A Novel Rolling Bearing Defect Detection Method Based on Bispectrum Analysis and Cloud Model-Improved EEMD

oleh: Yonghua Jiang, Chao Tang, Xiaodi Zhang, Weidong Jiao, Gang Li, Taotao Huang

Format: Article
Diterbitkan: IEEE 2020-01-01

Deskripsi

Mechanical signals are not only disturbed by Gaussian noise, but also by non-Gaussian noise. These Gaussian noise and non-Gaussian noise have gravely impeded detecting of rolling bearing defects using traditional methods. In this context, the paper develops a novel detection method for rolling bearing, which combines bispectrum analysis with an improved ensemble empirical mode decomposition (EEMD). To effectively eliminate Gaussian noise in the signal, bispectrum analysis is adopted.

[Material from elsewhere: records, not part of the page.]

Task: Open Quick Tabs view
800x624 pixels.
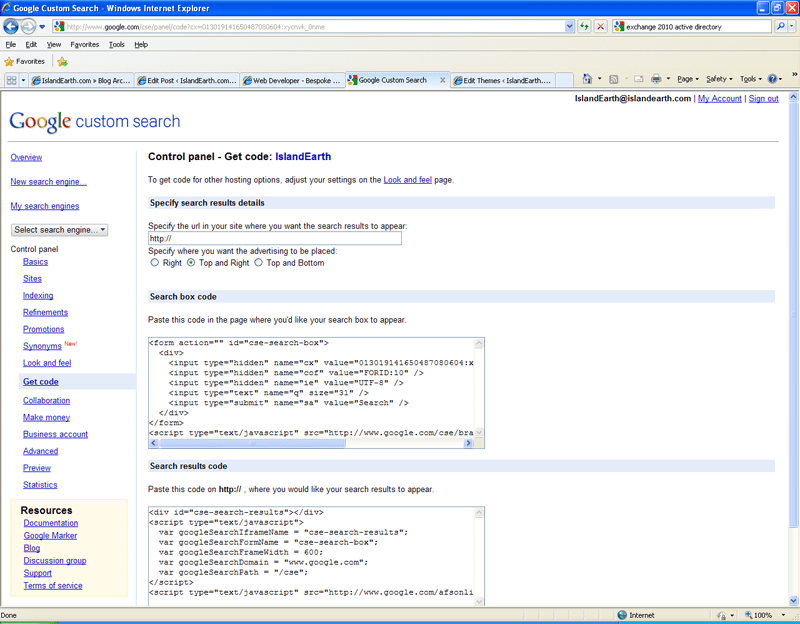Action: click(12, 80)
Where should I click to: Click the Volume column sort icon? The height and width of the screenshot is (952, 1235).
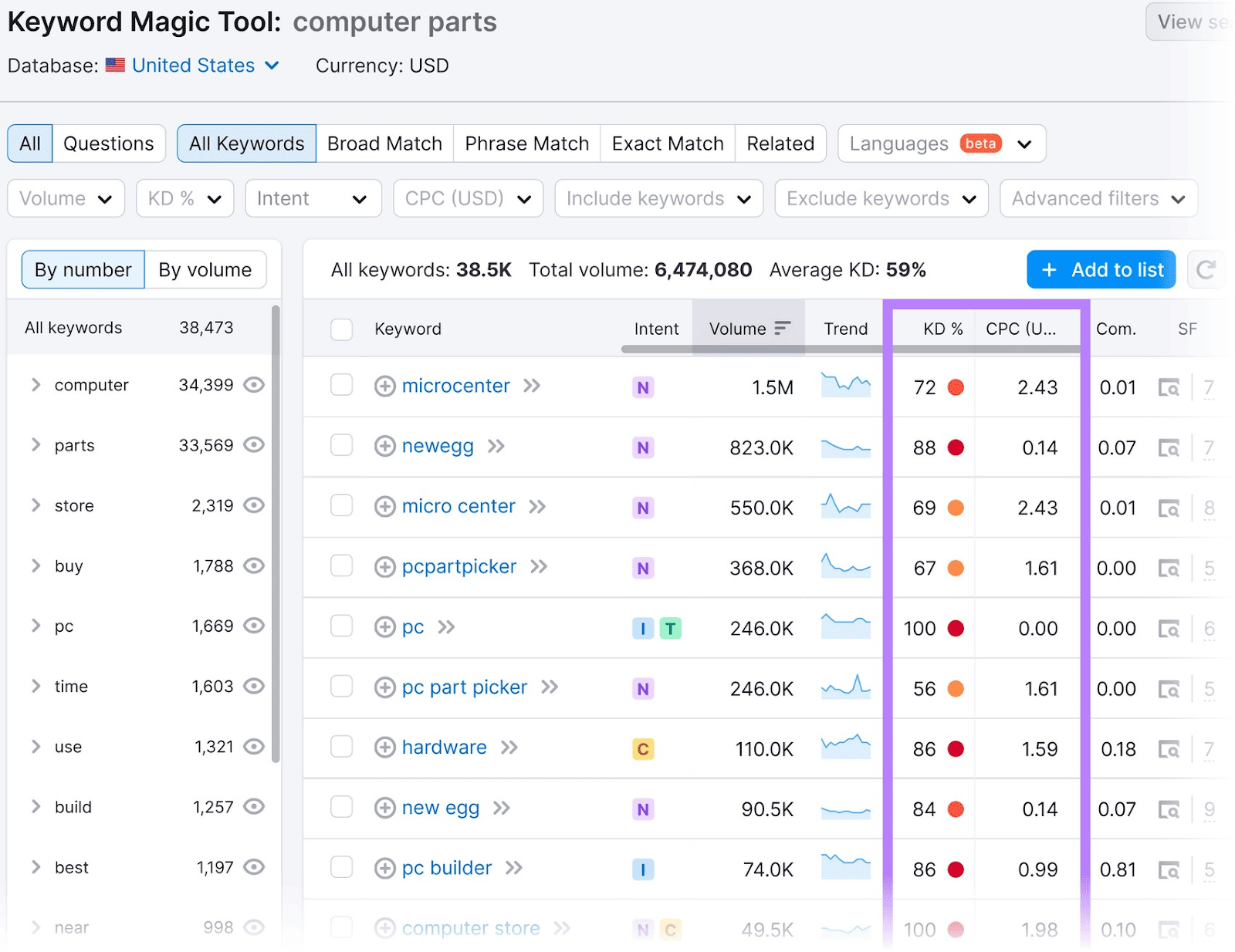[x=782, y=329]
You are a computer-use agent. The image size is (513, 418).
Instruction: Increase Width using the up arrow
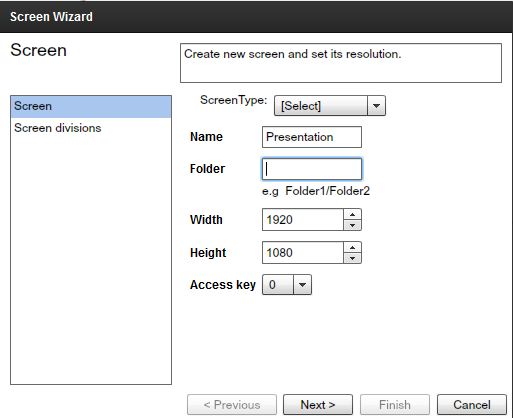[x=352, y=214]
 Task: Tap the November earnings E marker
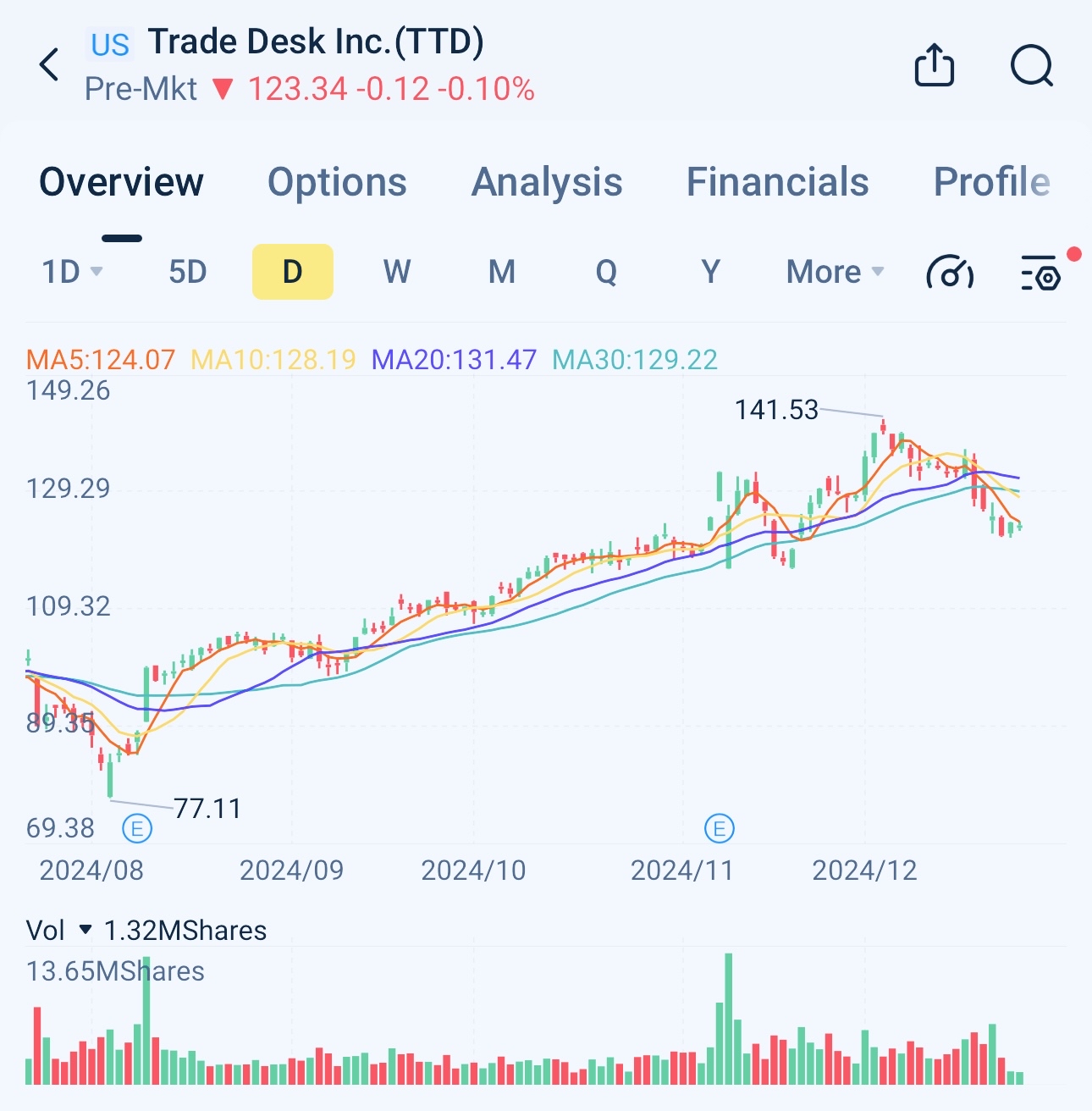click(720, 827)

In order to effectively reduce non-Gaussian noise, a cloud model-improved EEMD is proposed, where the cloud model is introduced to restrain the mode mixing phenomenon. Then a rolling bearing defect detection plan based on the proposed method is put forward. From theoretical analysis and experimental verification, it is demonstrated that the proposed method has superior performance in reducing multiple background noise. Furthermore, compared with other three methods, the results show that the proposed method can detect the defect of rolling bearings more effectively.